What Leonardo taught us about the heart
- Published
When Leonardo da Vinci dissected the heart of a 100-year-old man who had recently died, he produced the first known description of coronary artery disease.
More than 500 years later, coronary artery disease is one of the most common causes of death in the western world.
The Italian painter, architect and engineer was clearly a curious and gifted individual who was way ahead of his time, but what fired his interest in the workings of the human body?
"He had a great mind, and he was willing to really look and see," says Mr Francis Wells, a consultant cardiothoracic surgeon at Papworth Hospital in Cambridge, who has spent years studying Leonardo da Vinci's anatomical drawings, which form part of the Royal Collection, external in Windsor.
Leonardo's investigations of the human form were a lifelong interest.
His diagrams and sketches of the skull, skeleton, muscles and major organs fill countless notebooks while his theories on how they function fill many more pages.

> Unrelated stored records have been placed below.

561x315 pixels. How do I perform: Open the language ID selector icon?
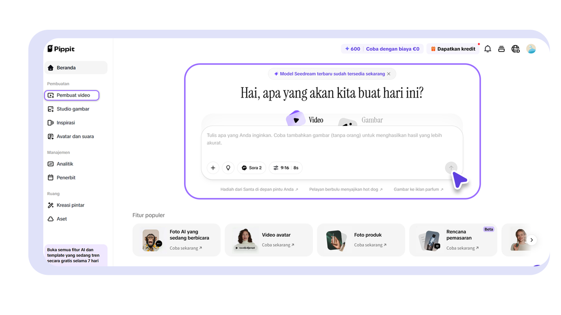515,49
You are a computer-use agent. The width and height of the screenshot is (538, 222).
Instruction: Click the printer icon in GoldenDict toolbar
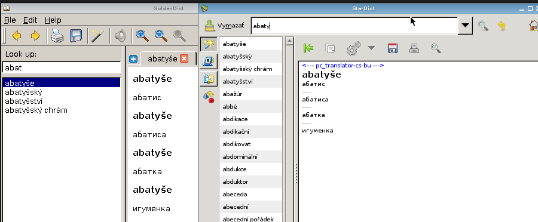pos(57,36)
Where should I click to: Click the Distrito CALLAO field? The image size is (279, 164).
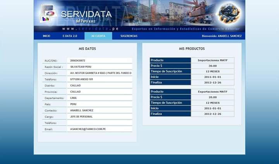coord(100,85)
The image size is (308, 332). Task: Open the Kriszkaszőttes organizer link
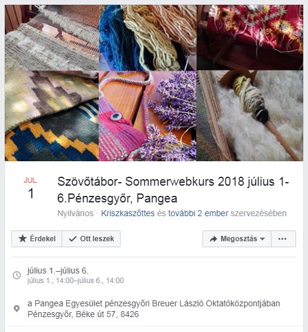(x=128, y=213)
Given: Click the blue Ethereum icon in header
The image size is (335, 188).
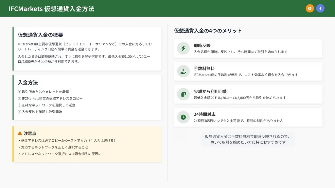Looking at the screenshot, I should click(320, 8).
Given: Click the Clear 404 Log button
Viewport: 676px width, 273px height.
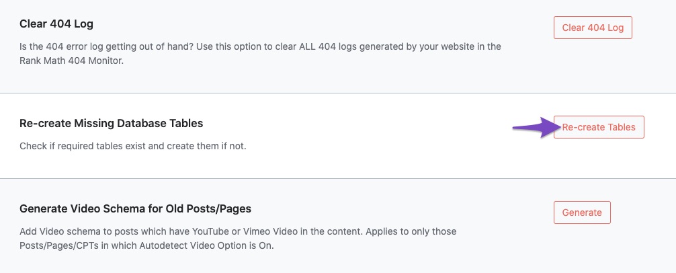Looking at the screenshot, I should click(x=593, y=28).
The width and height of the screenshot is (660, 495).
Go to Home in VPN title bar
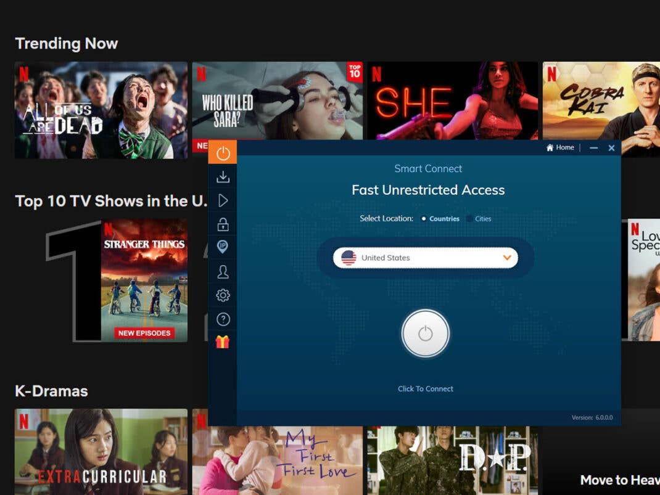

But it was the heart that appeared to particularly fire his interest, from 1507 onwards, when he had reached his 50s.
In those drawings, he used his knowledge of fluids, weights, levers and engineering to try to understand how the heart functions.
He also looked closely at the actions of the heart valves and the flow of blood through them.

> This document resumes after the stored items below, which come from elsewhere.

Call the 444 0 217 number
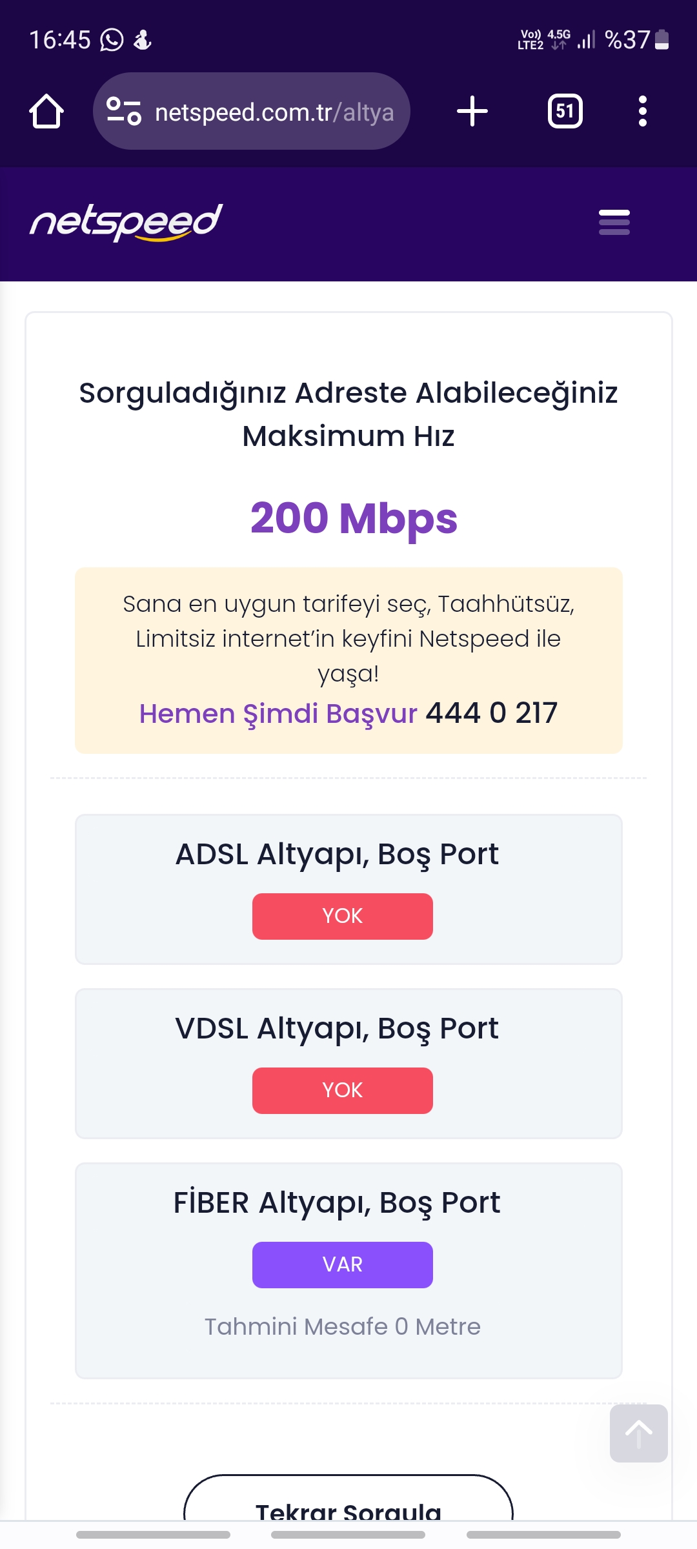This screenshot has width=697, height=1549. pyautogui.click(x=491, y=713)
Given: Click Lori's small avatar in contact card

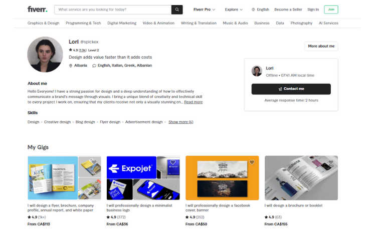Looking at the screenshot, I should (x=257, y=71).
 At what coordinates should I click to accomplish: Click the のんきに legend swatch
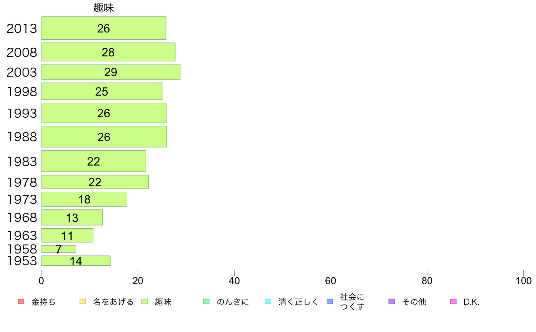[207, 302]
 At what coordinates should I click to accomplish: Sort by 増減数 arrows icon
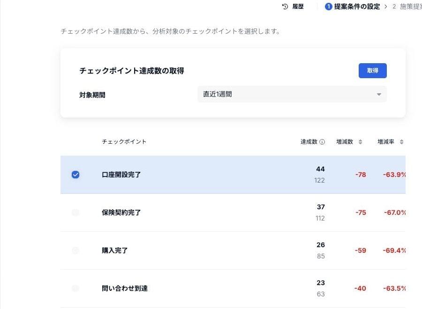coord(361,142)
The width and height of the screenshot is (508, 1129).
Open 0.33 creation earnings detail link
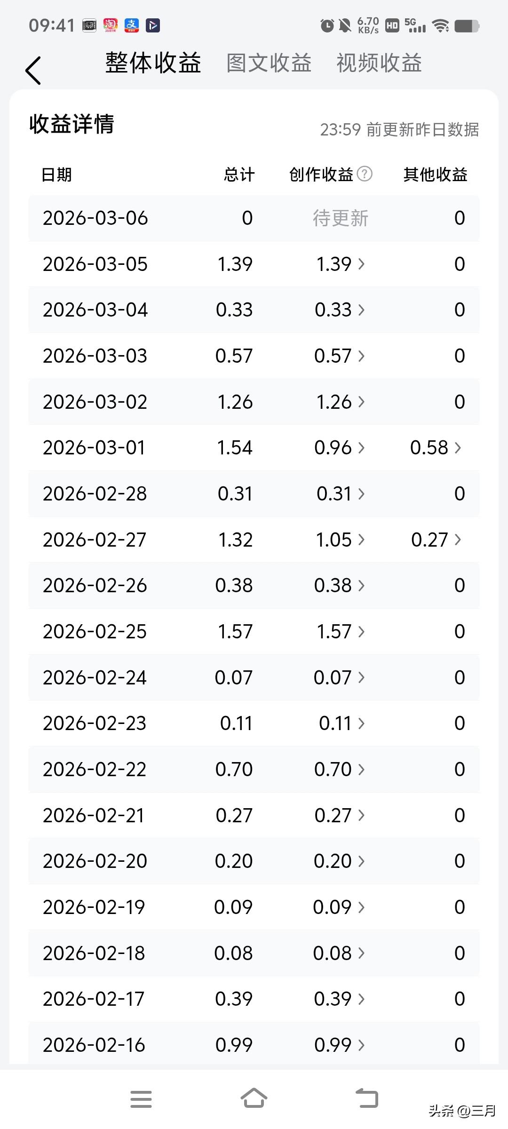pos(339,310)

Mr Wells' book, 'The Heart of Leonardo', explores the artist's drawings and writings on the organ, and he says his insights are "quite astonishing".
"The more we look, the more right we realise he was," he adds.
Many of Leonardo's conclusions, such as the description of how the arterial valves close and open - letting blood flow around the heart - holds true today, but is not widely known.
"Even cardiologists get this wrong now," Mr Wells says.
"Only with the use of MRI technology has knowledge of this subject been revisited."
Many of Leonardo's drawings were based on studies of hearts from ox and pigs. It was only later in life that he had access to human organs, and these dissections had to be carried out quickly in winter before the body began to degrade.
Contemporary dissections of the heart show he was correct on many aspects of its functioning.
For example, he showed that the heart is a muscle and that it does not warm the blood.
He found that the heart had four chambers and it connected the pulse in the wrist with the contraction of the left ventricle.
He worked out that currents in the blood flow, created in the main aorta artery, help heart valves to close.
And he suggested that arteries create a health risk if they fur up over a lifetime.
Mr Wells also believes that Leonardo realised that the blood was in a circulation system and may have influenced William Harvey's discovery in 1616 that blood was pumped around the body by the heart.
Yet none of Leonardo's theories or drawing were ever published during his lifetime.
In fact, his notes were not rediscovered until the late 18th century - more than 250 years after his death.
Mr Wells explains: "It wasn't his job. Scientific stuff was his hobby."
Being an artist, architect and engineer was the day job and, as a result, his discoveries stayed hidden.
With hindsight they may have had the potential to revolutionise surgery.
In the 16th century, for example, there was no treatment for cardiac disease, or many other diseases, and surgeons occupied a low status in society.
If people survived surgery, it was more by luck than judgement.
Heart surgery has of course transformed in the past century, but Leonardo's insights could have made a huge difference if they had been made public earlier.
Even now, however, there is common consensus that we have barely scratched the surface of what we know about the heart.
According to Mr Wells, Leonardo's legacy is that we should follow the Renaissance Man's example and continue to challenge, question and enquire rather than listen to accepted wisdom.
Who was Leonardo da Vinci?
Leonardo da Vinci was born in Tuscany, Italy, in 1452 - the illegitimate son of a farmer's daughter.
He is known as one of the greatest artists who ever lived. His most famous works of art are The Last Supper and the Mona Lisa.
But there was much more to Leonardo than his paintings.
Despite little formal education, he kept extensive notebooks filled with his scientific theories, inventions, drawings and designs.
Leonardo wrote backwards, from right to left; his writing can be read normally if viewed in a mirror.
More than 4,000 pages have been found, but many are thought to have been lost.